**Exercise directions:**
When you reach the line containing "Task: Add Касса ККМ window to favorites star", stop after it; until then, copy each line of the listing exactly, starting with the first.

Records supplied: Begin

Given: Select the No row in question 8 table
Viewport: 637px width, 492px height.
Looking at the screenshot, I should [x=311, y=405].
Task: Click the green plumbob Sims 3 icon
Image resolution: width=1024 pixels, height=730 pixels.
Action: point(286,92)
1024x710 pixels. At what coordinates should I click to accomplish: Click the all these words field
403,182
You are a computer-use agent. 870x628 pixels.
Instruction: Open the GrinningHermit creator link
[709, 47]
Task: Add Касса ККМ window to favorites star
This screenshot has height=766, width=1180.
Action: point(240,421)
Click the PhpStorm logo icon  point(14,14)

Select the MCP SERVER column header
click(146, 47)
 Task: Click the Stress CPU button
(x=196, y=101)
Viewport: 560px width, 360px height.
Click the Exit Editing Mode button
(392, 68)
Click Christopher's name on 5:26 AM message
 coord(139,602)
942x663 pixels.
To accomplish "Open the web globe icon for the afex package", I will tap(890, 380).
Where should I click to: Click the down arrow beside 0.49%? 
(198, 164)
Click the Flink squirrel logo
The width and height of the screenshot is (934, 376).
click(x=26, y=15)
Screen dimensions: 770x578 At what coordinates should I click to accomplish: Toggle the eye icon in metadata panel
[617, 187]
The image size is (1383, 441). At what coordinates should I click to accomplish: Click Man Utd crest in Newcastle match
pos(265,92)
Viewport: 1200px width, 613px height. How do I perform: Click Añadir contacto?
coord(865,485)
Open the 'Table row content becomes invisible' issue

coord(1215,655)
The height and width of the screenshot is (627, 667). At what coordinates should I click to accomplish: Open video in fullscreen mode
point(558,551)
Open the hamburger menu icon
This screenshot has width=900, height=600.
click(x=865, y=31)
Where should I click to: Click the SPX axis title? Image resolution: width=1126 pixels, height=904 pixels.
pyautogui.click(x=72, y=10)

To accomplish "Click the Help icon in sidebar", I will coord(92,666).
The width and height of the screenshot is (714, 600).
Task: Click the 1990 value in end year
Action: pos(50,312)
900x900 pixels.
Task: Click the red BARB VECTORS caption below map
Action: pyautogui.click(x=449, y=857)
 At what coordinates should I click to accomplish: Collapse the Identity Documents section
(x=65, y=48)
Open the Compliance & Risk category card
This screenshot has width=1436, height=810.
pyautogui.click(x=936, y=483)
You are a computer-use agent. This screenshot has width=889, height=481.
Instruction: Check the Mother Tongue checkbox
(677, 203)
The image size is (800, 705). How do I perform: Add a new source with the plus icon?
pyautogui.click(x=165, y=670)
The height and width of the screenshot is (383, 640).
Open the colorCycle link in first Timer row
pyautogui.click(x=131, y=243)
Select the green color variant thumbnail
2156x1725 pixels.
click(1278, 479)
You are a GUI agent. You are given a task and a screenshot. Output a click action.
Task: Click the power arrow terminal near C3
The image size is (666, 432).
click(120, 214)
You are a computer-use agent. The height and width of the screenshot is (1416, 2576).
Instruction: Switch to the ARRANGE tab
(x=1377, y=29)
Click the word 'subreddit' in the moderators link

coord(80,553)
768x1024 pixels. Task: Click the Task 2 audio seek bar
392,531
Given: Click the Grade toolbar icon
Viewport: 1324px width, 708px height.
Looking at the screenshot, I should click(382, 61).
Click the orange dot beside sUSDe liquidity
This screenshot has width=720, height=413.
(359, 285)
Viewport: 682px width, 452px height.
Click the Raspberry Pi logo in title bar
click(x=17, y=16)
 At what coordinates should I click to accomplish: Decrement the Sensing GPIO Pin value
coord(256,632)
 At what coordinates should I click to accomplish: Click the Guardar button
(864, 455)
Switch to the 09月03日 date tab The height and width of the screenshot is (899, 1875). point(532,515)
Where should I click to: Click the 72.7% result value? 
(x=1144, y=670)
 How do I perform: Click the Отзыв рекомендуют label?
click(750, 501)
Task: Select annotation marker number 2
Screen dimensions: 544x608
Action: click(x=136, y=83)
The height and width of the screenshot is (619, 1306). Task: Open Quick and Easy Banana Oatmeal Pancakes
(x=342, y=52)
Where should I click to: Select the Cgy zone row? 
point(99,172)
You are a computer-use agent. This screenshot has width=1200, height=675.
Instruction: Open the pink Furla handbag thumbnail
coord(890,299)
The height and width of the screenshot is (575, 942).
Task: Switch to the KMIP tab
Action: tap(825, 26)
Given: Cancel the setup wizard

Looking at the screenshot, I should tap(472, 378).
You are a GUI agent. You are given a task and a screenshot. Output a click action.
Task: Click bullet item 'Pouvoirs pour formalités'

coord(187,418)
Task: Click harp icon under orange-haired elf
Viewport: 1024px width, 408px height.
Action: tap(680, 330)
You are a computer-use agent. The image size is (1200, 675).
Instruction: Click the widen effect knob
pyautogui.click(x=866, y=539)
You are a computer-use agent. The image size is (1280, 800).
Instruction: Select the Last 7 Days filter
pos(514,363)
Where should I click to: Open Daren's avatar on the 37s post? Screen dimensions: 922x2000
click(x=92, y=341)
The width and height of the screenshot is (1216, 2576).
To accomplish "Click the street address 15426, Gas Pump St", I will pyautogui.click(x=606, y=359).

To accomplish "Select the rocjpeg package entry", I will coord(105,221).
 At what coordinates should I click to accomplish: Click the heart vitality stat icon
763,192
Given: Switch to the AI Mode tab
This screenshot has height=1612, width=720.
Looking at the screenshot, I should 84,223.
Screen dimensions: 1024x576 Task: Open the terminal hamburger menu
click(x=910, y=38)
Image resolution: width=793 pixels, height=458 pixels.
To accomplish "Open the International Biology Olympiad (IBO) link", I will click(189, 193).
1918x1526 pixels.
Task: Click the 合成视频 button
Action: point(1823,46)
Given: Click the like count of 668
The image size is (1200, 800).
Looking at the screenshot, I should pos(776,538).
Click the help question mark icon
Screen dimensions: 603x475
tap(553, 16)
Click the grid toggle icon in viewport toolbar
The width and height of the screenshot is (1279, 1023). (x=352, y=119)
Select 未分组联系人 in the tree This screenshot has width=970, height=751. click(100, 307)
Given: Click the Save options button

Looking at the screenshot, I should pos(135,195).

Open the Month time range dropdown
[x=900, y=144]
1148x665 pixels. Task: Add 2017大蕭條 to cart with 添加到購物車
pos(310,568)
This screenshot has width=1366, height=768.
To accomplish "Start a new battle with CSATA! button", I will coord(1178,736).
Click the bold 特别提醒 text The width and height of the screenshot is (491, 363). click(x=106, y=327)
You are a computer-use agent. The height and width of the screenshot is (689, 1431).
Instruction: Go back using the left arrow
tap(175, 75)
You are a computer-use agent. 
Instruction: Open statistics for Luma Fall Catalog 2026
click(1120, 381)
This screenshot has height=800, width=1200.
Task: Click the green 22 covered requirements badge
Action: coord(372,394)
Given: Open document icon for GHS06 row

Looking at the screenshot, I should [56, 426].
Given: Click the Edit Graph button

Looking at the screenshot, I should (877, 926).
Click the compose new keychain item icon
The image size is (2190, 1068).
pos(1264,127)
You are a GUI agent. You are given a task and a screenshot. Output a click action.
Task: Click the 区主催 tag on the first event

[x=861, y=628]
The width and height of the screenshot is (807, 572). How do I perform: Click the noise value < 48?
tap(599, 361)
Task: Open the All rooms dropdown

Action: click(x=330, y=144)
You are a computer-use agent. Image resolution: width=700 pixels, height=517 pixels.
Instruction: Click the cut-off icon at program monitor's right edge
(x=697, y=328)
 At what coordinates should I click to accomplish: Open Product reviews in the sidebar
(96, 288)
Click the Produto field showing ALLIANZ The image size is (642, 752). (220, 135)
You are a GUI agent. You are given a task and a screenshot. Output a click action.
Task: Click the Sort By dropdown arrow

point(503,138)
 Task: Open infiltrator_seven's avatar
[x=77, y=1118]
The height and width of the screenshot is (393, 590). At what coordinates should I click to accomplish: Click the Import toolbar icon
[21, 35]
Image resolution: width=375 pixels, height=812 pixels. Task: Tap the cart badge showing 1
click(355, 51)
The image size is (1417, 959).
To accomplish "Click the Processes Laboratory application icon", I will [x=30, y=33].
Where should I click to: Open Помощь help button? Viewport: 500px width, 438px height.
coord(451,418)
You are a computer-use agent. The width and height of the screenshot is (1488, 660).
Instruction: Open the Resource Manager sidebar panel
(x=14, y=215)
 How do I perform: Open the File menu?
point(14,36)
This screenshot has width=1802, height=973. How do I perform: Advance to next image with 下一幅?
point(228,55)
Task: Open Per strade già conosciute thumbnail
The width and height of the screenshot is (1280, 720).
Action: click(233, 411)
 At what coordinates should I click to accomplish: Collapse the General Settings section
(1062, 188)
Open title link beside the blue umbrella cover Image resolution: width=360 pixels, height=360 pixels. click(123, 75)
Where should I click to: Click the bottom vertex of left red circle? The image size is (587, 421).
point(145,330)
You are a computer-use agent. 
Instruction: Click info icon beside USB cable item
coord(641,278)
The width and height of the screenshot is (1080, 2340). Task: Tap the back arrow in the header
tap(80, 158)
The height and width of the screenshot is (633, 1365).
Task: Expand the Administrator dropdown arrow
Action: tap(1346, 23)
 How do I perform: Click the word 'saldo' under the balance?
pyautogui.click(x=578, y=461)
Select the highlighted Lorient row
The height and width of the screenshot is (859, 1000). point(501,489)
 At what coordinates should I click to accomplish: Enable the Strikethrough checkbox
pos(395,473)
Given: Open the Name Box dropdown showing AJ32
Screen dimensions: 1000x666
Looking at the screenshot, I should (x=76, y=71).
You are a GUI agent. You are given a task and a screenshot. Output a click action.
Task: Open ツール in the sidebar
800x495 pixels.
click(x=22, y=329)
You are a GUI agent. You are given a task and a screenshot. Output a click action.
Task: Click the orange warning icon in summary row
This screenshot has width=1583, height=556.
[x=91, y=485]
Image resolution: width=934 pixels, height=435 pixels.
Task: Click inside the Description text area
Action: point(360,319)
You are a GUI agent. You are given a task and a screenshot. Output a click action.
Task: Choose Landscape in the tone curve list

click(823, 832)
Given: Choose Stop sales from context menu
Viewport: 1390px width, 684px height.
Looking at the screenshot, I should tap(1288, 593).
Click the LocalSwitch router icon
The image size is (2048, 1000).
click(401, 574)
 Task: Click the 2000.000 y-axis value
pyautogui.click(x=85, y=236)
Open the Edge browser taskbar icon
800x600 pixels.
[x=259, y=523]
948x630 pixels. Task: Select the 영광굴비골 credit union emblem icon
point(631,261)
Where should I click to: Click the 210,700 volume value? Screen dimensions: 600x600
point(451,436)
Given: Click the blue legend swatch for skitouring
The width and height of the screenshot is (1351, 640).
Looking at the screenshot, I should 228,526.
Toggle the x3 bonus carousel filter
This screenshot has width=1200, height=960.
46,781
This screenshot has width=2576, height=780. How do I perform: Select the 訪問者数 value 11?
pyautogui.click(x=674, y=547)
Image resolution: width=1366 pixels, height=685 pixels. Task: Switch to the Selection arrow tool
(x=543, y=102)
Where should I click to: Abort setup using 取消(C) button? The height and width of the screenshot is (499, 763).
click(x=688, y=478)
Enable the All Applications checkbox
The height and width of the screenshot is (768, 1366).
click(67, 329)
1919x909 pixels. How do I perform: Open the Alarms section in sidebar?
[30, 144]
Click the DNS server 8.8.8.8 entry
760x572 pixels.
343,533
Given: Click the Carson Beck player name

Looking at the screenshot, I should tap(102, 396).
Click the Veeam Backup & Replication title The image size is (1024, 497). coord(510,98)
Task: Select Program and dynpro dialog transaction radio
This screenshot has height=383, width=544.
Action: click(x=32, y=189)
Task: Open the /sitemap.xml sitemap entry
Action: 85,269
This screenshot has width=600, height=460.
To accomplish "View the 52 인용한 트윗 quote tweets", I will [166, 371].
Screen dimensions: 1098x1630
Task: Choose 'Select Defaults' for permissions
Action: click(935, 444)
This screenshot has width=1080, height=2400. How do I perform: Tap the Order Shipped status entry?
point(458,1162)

Records supplied: End

**Solution to this task:**
Given: Select the No row in question 8 table
Viewport: 637px width, 492px height.
Looking at the screenshot, I should [x=311, y=405].
Task: Click the green plumbob Sims 3 icon
Image resolution: width=1024 pixels, height=730 pixels.
Action: point(286,92)
1024x710 pixels. At what coordinates should I click to accomplish: Click the all these words field
403,182
You are a computer-use agent. 870x628 pixels.
Instruction: Open the GrinningHermit creator link
[709, 47]
Task: Add Касса ККМ window to favorites star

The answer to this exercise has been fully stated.